Apparently she had, not that Dooley minded, not now that he’d met the guy.
He glanced around and was surprised to see Randall coming past the maitre d’ so soon. He hadn’t been sure whether Warren would be able to get hold of him. But he had. Myers was right behind him. A couple of uniformed police officers followed. Forks and glasses paused in midair as people turned to watch them march through the dining room and stand at the opening to the booth where Dooley was sitting.
“Jeffie fought back,” Dooley said. “They have blood. They’re going to go for DNA.”
Malone sat where he was, but he wasn’t smiling anymore.
“Ronald Malone,” Detective Randall said. “We’d like to talk to you about Lorraine McCormack and Jeffrey Eccles.”

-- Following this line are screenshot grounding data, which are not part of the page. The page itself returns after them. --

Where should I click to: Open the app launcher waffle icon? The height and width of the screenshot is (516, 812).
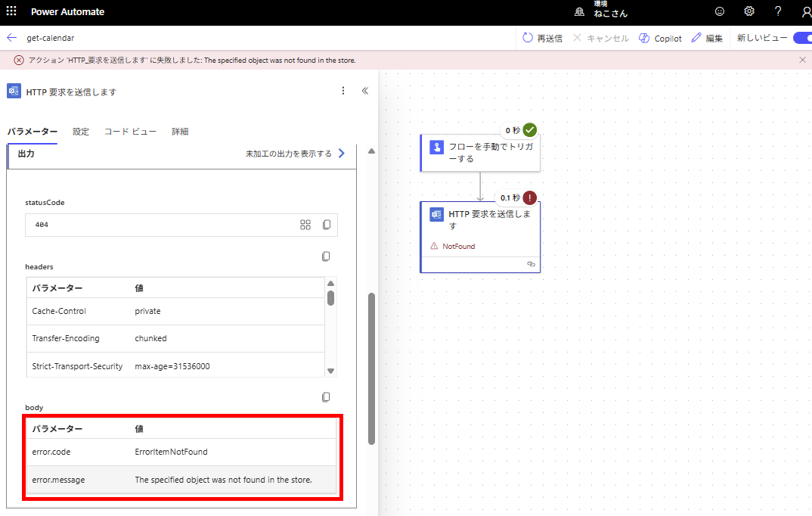tap(11, 11)
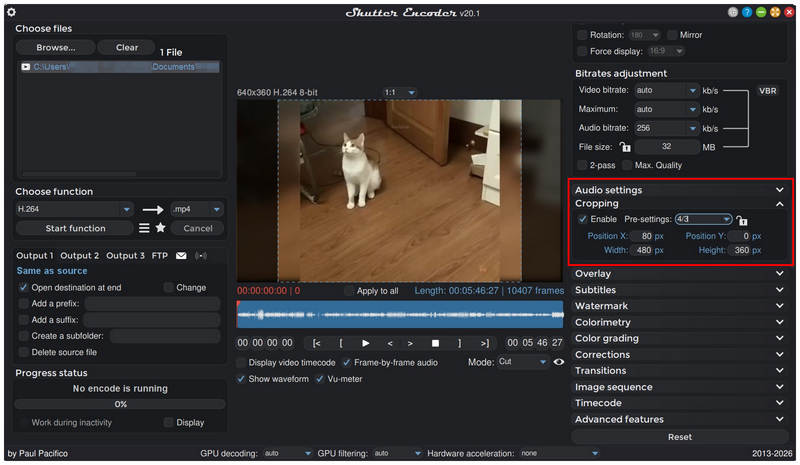Disable Show waveform checkbox
The width and height of the screenshot is (800, 465).
pos(240,379)
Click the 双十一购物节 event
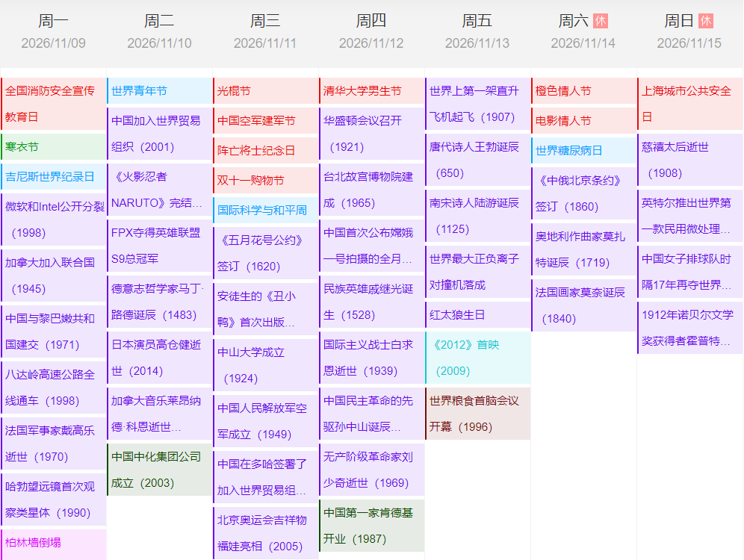Screen dimensions: 744x560 [266, 180]
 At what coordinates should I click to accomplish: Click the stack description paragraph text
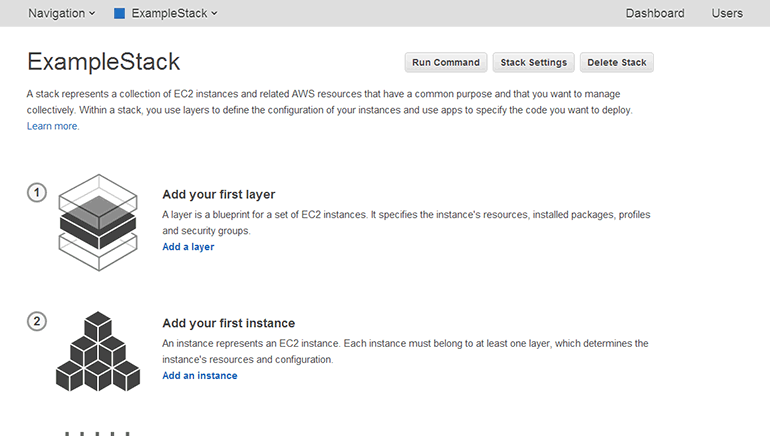tap(330, 102)
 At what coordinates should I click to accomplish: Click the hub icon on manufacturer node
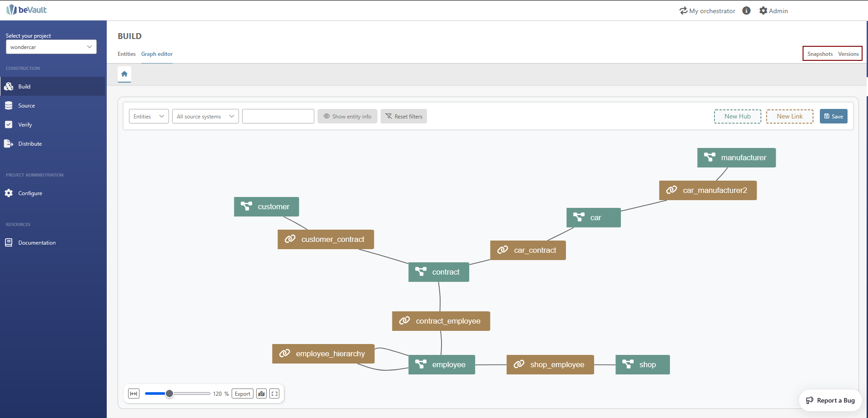(709, 157)
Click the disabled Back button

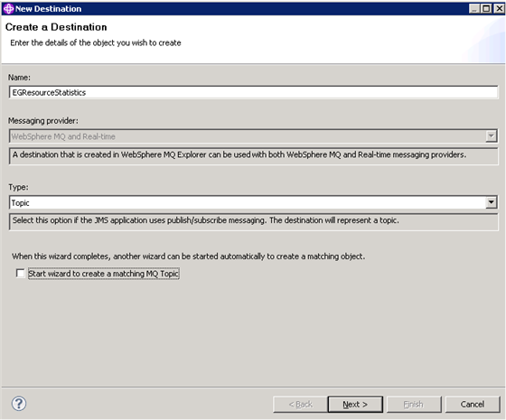[300, 405]
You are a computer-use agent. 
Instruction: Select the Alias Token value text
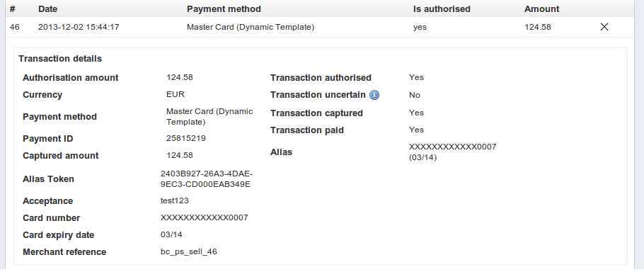[x=206, y=179]
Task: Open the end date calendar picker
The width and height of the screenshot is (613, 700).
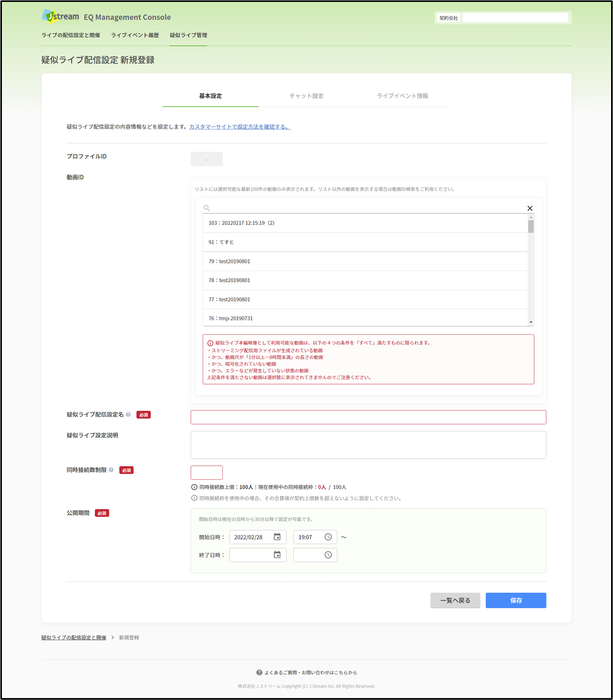Action: (277, 555)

Dooley called Beth and told her he couldn’t meet her at seven o’clock after all because the police needed him to make a formal statement. He said it would help to get his uncle released.
“They found the person who did it?” Beth said.
“Yeah,” Dooley said. He knew he would eventually have to tell her who that person was. But when he did, it would be in person, not over the phone. “I’ll call you, okay?”
“Sure,” she said. “Tell your uncle I said hi.” There was a pause. “That sounds kind of lame, doesn’t it?”
“I’ll tell him you were asking about him. He’ll like that.”
Dooley’s uncle got out the next afternoon. The first thing he wanted to do was go home, take a shower, and put on some clean clothes. The next thing he wanted to do was cook what he called a decent meal. He wouldn’t let Jeannie or Dooley do a thing. He poured some wine for Jeannie and a Coke for Dooley and sat them down at the kitchen table. They could watch—in fact, he seemed to want them there, although he didn’t come right out and say so. He didn’t say anything about what had happened, either. He just cooked and drank wine and smiled at Jeannie, and then they all ate together. Dooley left them both in the living room while he cleaned up the kitchen. But his uncle didn’t stay there. He came into the kitchen and put on an apron to help Dooley.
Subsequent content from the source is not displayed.